=== THE INPUT ===
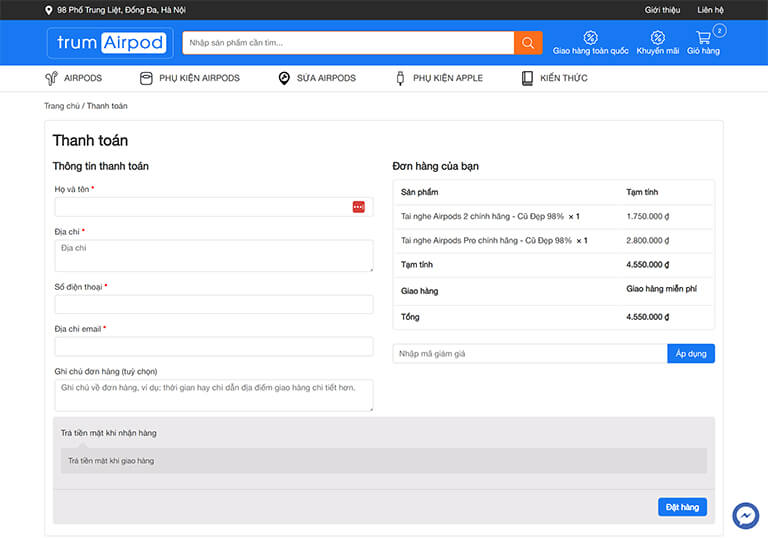Viewport: 768px width, 538px height.
Task: Click the orange search magnifier button
Action: [528, 43]
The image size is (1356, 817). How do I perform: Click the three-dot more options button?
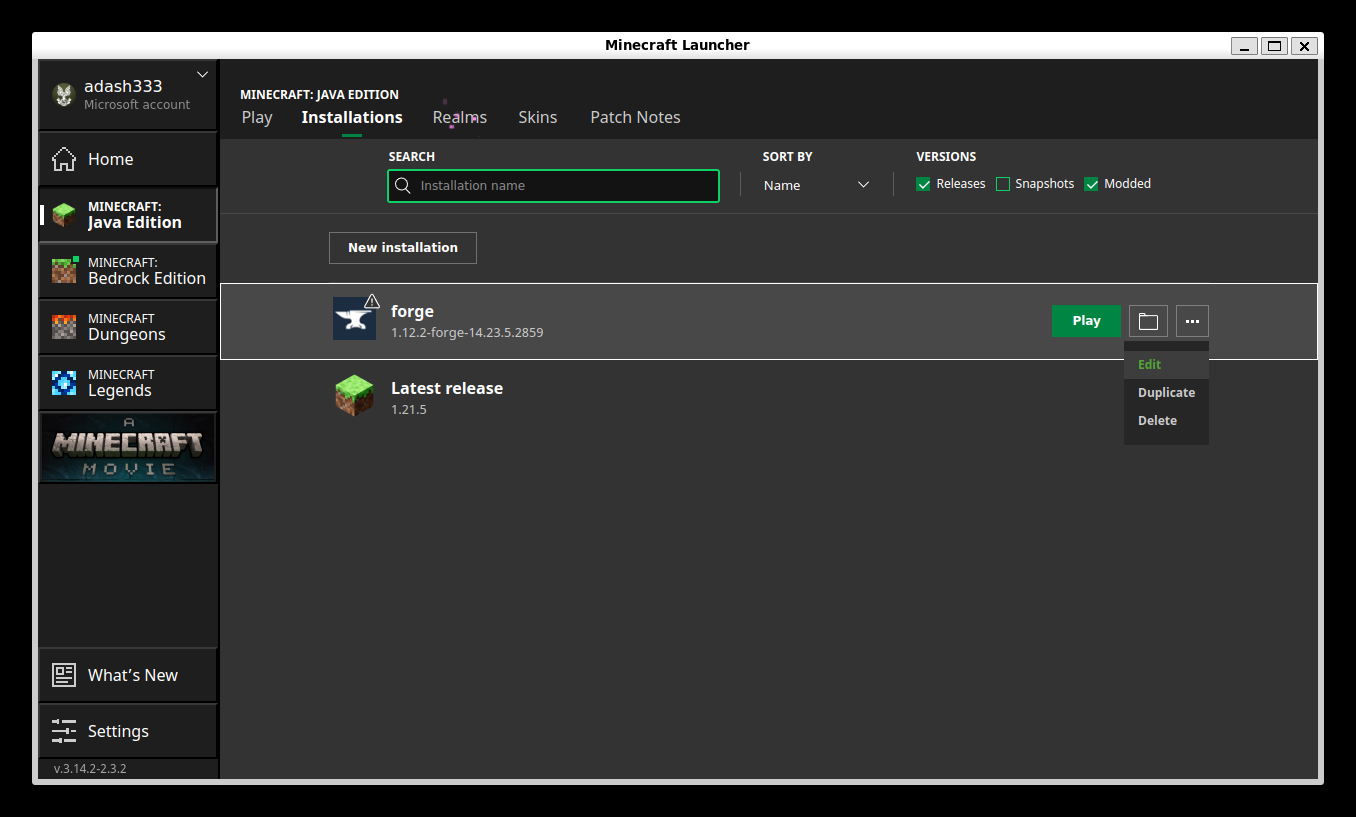tap(1192, 321)
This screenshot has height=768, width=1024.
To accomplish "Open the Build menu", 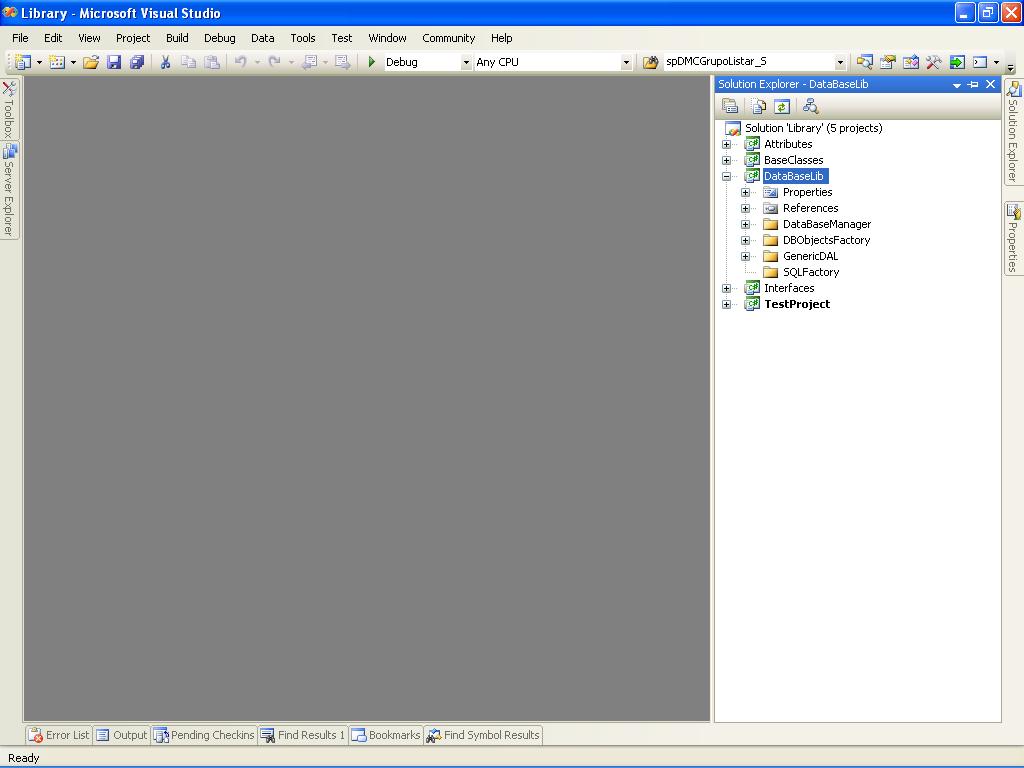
===
TASK GOAL >> With the pictures left out, copy exactly the lines from the one containing "The image size" through the final line of the records above, both included.

OUTPUT OF THE TASK >>
The image size is (1356, 817). How do I perform: Click the three-dot more options button?
tap(1192, 321)
This screenshot has height=768, width=1024.
To accomplish "Open the Build menu", 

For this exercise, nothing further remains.